(Task): Reproduce everything in the listing below from the line containing "Given: Click the plus" down to the line containing "tap(550, 316)", substituting "side panel" for "sidebar" and leaving all else unchanged.

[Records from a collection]
* * * * * * *

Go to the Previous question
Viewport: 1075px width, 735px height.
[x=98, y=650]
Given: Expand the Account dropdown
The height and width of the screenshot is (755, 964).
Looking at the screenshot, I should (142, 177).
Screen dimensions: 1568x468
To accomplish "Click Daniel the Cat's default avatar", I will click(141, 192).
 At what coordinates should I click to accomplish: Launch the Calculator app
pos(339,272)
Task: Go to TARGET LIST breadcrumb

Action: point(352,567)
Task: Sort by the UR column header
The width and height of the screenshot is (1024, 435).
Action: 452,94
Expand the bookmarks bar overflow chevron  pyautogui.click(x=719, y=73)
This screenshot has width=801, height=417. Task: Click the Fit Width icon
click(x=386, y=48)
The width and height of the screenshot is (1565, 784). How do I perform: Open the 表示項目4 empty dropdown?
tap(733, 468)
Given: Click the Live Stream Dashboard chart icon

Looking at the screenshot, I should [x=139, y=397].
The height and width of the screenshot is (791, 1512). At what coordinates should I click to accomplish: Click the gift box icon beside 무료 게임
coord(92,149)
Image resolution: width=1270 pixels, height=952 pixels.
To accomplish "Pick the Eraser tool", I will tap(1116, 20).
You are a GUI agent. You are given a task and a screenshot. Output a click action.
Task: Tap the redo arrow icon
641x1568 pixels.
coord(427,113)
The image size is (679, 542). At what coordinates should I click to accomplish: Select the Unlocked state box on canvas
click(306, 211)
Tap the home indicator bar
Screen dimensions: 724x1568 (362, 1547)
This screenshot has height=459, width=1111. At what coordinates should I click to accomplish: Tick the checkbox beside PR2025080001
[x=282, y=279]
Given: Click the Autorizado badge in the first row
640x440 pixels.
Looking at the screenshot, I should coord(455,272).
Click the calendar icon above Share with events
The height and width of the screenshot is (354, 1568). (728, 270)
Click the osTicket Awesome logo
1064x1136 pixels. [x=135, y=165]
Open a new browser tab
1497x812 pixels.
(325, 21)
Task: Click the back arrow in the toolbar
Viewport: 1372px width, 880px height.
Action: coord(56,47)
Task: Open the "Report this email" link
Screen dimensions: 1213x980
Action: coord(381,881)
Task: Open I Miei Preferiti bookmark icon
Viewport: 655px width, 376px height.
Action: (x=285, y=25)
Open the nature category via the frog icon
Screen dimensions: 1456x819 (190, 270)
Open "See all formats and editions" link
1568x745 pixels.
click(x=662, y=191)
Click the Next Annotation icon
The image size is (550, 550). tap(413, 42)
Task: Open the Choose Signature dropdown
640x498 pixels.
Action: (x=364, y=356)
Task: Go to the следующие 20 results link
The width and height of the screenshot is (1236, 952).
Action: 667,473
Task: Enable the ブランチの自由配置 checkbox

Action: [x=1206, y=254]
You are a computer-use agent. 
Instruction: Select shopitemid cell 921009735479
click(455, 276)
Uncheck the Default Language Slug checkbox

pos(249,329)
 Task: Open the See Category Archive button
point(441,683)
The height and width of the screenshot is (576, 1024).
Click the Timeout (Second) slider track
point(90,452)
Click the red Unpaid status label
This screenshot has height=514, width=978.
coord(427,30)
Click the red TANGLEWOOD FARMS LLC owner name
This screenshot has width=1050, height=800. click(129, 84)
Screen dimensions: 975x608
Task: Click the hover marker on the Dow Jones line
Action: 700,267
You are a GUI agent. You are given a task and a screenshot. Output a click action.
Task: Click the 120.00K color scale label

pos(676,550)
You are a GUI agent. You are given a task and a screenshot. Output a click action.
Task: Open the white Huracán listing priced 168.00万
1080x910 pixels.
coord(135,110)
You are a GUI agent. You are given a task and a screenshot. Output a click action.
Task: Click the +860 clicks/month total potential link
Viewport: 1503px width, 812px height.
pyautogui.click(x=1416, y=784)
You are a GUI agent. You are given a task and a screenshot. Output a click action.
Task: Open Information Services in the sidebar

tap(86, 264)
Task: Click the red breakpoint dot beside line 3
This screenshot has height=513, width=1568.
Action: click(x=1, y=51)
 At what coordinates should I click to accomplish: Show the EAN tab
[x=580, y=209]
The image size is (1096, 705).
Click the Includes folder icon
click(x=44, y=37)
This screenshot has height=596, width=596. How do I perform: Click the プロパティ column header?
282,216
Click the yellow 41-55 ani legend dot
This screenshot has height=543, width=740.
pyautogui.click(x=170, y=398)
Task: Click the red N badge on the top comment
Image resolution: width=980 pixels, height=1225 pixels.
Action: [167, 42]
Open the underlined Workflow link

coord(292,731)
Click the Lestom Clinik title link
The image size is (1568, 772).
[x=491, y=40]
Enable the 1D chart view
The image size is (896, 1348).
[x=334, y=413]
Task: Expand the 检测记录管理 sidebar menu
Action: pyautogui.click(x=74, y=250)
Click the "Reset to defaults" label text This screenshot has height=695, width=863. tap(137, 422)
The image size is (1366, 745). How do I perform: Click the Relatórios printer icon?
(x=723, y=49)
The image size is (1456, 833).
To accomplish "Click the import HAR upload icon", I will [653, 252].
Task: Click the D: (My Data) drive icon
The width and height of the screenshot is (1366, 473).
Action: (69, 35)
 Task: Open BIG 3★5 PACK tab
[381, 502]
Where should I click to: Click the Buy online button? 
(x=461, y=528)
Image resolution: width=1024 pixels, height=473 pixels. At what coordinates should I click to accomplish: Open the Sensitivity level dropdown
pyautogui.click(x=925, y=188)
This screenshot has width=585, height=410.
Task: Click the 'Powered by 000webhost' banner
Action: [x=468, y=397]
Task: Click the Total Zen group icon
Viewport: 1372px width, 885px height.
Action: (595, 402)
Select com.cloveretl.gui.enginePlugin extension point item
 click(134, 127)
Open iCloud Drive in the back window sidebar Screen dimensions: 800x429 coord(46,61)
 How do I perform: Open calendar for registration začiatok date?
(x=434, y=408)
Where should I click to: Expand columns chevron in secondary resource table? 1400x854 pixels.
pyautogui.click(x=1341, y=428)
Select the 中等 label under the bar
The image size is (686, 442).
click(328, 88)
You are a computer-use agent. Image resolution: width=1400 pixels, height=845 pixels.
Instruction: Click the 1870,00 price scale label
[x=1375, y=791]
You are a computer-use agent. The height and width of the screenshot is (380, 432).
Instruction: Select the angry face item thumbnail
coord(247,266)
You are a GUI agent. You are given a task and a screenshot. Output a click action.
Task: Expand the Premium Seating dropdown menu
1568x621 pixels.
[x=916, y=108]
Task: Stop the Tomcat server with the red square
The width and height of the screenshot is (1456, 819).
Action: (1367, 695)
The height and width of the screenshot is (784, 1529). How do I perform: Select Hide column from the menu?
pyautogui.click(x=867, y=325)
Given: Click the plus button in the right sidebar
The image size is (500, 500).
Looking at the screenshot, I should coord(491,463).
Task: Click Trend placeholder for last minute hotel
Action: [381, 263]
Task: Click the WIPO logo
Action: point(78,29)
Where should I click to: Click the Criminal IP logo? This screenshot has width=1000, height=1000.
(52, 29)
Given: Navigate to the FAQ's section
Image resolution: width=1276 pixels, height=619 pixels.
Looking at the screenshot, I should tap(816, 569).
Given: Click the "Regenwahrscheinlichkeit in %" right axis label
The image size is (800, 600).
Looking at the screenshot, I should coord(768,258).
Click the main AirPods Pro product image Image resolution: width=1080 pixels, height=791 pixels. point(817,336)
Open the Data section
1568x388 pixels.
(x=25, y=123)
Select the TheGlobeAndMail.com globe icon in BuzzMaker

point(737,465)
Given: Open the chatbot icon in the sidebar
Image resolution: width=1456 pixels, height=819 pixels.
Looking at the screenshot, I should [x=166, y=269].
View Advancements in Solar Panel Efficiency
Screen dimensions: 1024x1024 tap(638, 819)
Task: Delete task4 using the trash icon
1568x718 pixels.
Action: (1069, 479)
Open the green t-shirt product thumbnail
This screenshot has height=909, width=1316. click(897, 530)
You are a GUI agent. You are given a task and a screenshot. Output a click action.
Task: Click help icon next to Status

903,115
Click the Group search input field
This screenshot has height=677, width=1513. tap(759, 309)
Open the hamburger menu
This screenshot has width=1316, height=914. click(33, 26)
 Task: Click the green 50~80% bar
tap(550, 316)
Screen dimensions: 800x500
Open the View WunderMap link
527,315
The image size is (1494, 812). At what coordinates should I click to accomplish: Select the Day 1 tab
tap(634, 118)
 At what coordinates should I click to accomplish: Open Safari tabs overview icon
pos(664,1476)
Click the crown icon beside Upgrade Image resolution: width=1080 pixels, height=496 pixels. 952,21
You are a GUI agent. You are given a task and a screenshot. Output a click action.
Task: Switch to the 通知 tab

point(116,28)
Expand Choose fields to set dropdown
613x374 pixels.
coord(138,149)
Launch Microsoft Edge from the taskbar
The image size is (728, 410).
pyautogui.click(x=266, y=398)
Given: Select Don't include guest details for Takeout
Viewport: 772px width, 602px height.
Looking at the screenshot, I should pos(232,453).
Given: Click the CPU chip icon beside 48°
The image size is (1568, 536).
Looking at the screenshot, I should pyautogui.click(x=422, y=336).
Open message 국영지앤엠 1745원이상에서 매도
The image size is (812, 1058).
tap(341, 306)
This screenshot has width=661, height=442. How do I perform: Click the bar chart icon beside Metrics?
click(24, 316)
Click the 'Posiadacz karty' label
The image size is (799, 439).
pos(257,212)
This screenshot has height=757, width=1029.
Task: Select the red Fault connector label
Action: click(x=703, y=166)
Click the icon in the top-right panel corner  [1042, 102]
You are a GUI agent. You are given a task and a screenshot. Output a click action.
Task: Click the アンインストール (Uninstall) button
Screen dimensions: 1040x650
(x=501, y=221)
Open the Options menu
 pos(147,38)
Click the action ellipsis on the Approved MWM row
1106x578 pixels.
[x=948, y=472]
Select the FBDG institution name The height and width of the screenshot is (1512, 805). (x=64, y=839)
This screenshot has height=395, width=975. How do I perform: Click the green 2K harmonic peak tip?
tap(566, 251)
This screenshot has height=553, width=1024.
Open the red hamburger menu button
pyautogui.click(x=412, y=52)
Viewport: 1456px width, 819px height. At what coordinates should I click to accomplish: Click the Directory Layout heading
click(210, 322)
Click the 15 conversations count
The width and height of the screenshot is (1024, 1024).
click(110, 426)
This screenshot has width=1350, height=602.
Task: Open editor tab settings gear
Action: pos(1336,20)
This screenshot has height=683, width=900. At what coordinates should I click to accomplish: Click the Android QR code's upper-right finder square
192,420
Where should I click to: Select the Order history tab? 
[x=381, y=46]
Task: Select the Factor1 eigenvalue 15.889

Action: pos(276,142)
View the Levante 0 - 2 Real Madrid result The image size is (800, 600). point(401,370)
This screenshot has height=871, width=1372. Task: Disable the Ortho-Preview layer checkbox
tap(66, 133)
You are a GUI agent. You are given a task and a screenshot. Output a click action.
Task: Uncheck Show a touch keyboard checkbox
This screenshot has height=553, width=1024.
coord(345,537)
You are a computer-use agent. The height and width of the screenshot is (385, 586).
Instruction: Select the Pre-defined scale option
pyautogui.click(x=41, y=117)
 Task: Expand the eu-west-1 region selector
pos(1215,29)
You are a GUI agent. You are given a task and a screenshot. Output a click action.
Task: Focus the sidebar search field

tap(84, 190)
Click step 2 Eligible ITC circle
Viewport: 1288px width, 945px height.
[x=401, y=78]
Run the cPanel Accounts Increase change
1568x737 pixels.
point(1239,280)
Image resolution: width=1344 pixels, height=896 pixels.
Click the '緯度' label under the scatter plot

* * * * * * *

(Completed exercise):
Given: Click the plus button in the right side panel
The image size is (500, 500).
Looking at the screenshot, I should coord(491,463).
Task: Click Trend placeholder for last minute hotel
Action: [381, 263]
Task: Click the WIPO logo
Action: point(78,29)
Where should I click to: Click the Criminal IP logo? This screenshot has width=1000, height=1000.
(52, 29)
Given: Navigate to the FAQ's section
Image resolution: width=1276 pixels, height=619 pixels.
Looking at the screenshot, I should tap(816, 569).
Given: Click the "Regenwahrscheinlichkeit in %" right axis label
The image size is (800, 600).
Looking at the screenshot, I should coord(768,258).
Click the main AirPods Pro product image Image resolution: width=1080 pixels, height=791 pixels. point(817,336)
Open the Data section
1568x388 pixels.
(x=25, y=123)
Select the TheGlobeAndMail.com globe icon in BuzzMaker

point(737,465)
Given: Open the chatbot icon in the side panel
Image resolution: width=1456 pixels, height=819 pixels.
Looking at the screenshot, I should [x=166, y=269].
View Advancements in Solar Panel Efficiency
Screen dimensions: 1024x1024 tap(638, 819)
Task: Delete task4 using the trash icon
1568x718 pixels.
Action: (1069, 479)
Open the green t-shirt product thumbnail
This screenshot has height=909, width=1316. click(897, 530)
You are a GUI agent. You are given a task and a screenshot. Output a click action.
Task: Click help icon next to Status

903,115
Click the Group search input field
This screenshot has height=677, width=1513. tap(759, 309)
Open the hamburger menu
This screenshot has width=1316, height=914. click(33, 26)
 Task: Click the green 50~80% bar
tap(550, 316)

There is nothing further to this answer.